Trying to make a R function for a brms::brm model

I am trying to make a function for a non-linear sigmoid brms::brm model I commonly use for re-usability sake, but I am getting a couple of errors for when I want to fix one of my terms in the equation. For example, below I want to fix t = 1000.
When I run the model to have all the variables predicted, it runs fine, but as soon as I try to have one of the variables fixed it says:
"Error: The following variables can neither be found in ‘data’ nor in ‘data2’: ‘t’ "
then when I uncomment d_2 = list(t = 1000) I get:
“Error in get(covars[i], data) : object ‘t’ not found”

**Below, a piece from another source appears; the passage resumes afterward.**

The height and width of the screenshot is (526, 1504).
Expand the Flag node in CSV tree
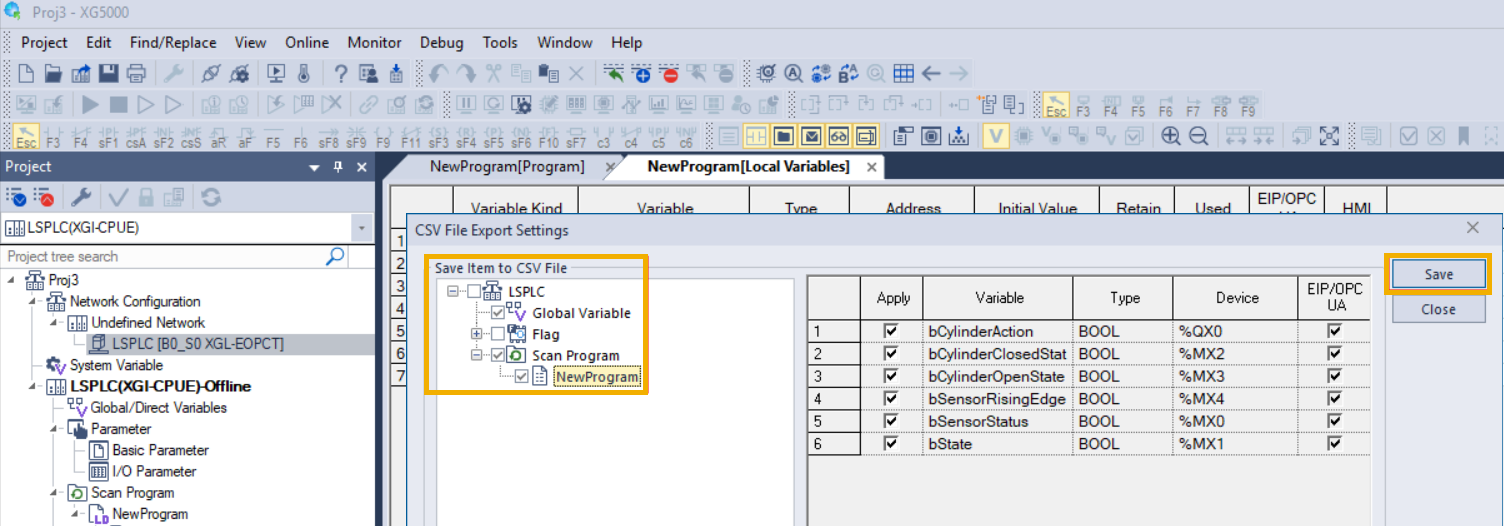(477, 334)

(The data is not mine to share, but I can edit it if it is necessary to receive the help I need)
(I am relatively new to R and Stan)

a_model <- function(b, 
                     t,
                     h, 
                     i,
                     predict_equation,
                     d_1,
                     #d_2,
                     priors, 
                     inits) {
  brms::brm(
    formula = brms::brmsformula(
      normalized_measurement ~ (b + (t - b) / (1 + 10^((i - log_val)*h))),
      predict_equation, 
      nl = TRUE),
    data = d_1,
    #data2 = d_2,
    prior = priors,
    inits = inits,
    iter = 8000,
    control = list(adapt_delta = 0.99, max_treedepth = 10)
  )
}

predict_eq = i + h + b ~ 0 + G

priors = c(brms::prior(normal(-90,20), nlpar = "i"),
           brms::prior(normal(-100,50), nlpar = "h"),
           brms::prior(normal(0,5), nlpar = "b")
           )

inits_list = list(i = -90, h = -100, b = 0)
inits = list(inits_list, inits_list, inits_list, inits_list)

a_model(b = b,
         t = 1000,
         h = h,
         i = i,
         predict_equation = predict_eq, 
         d_1 = my_data,
         #d_2 = list(top = 1000),
         priors = priors, 
         inits = inits)

Thank you in advance!

Can you post a small data sample so that we can run your code? It can be fake data, as long as it reproduces the problems you’re seeing when run with your code.

Hi,
not sure if it addresses your problem, but note that you can fix a parameter to a constant by giving it a constant() prior, i.e. prior(constant(5), nlpar = "i") should fix i = 5.

This is very helpful and works with what I am trying to do! Thank you!